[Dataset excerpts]

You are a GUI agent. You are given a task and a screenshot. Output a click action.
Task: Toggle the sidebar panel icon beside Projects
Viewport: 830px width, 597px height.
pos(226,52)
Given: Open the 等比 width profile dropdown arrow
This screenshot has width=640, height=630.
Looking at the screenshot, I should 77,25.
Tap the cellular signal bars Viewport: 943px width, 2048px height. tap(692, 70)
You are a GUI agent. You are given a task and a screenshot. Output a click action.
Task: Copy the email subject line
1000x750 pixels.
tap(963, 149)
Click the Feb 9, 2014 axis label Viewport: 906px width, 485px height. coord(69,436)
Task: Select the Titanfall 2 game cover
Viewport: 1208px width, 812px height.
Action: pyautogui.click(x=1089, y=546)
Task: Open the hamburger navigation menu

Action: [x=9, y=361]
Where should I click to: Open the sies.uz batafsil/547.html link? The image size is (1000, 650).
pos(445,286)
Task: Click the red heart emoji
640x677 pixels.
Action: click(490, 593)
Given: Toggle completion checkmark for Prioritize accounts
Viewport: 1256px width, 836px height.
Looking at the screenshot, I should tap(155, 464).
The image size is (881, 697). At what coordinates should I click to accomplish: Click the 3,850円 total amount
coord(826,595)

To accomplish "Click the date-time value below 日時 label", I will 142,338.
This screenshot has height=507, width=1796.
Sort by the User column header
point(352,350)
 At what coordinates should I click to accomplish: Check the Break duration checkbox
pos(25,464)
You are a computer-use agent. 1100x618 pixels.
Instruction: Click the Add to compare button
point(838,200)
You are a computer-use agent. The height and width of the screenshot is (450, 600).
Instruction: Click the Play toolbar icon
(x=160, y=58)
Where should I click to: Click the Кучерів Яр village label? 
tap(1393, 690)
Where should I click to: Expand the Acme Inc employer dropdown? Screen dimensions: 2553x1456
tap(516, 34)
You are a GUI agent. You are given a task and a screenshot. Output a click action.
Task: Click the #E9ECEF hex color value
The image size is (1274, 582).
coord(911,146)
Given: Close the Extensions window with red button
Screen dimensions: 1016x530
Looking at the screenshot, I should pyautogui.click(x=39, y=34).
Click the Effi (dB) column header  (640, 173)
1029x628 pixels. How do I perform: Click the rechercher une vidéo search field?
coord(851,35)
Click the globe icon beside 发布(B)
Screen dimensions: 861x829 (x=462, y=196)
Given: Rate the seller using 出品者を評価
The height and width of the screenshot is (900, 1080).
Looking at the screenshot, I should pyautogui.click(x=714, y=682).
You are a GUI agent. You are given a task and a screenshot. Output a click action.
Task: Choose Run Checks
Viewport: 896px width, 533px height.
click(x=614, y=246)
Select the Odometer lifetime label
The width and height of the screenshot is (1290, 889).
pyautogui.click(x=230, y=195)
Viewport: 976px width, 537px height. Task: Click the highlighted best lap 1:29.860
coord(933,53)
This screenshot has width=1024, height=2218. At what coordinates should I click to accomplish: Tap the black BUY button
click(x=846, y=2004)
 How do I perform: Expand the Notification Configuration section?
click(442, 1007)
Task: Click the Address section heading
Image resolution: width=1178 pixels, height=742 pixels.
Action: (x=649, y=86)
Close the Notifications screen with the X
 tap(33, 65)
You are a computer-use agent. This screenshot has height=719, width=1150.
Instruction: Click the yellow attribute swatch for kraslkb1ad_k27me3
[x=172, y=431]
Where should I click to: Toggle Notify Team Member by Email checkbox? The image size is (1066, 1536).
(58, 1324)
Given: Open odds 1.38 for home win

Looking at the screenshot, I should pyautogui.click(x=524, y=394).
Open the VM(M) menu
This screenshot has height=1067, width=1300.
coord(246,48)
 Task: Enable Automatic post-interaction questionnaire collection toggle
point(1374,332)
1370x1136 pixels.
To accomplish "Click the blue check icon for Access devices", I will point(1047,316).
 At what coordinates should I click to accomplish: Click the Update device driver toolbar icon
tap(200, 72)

◆ WHAT THE EXERCISE ASKS: Only the lines above from the one with "Click the globe icon beside 发布(B)" up to and including the one with "Select the Odometer lifetime label" should be repeated, exactly as written.

◆ SOLUTION BELOW:
Click the globe icon beside 发布(B)
Screen dimensions: 861x829 (x=462, y=196)
Given: Rate the seller using 出品者を評価
The height and width of the screenshot is (900, 1080).
Looking at the screenshot, I should pyautogui.click(x=714, y=682).
You are a GUI agent. You are given a task and a screenshot. Output a click action.
Task: Choose Run Checks
Viewport: 896px width, 533px height.
click(x=614, y=246)
Select the Odometer lifetime label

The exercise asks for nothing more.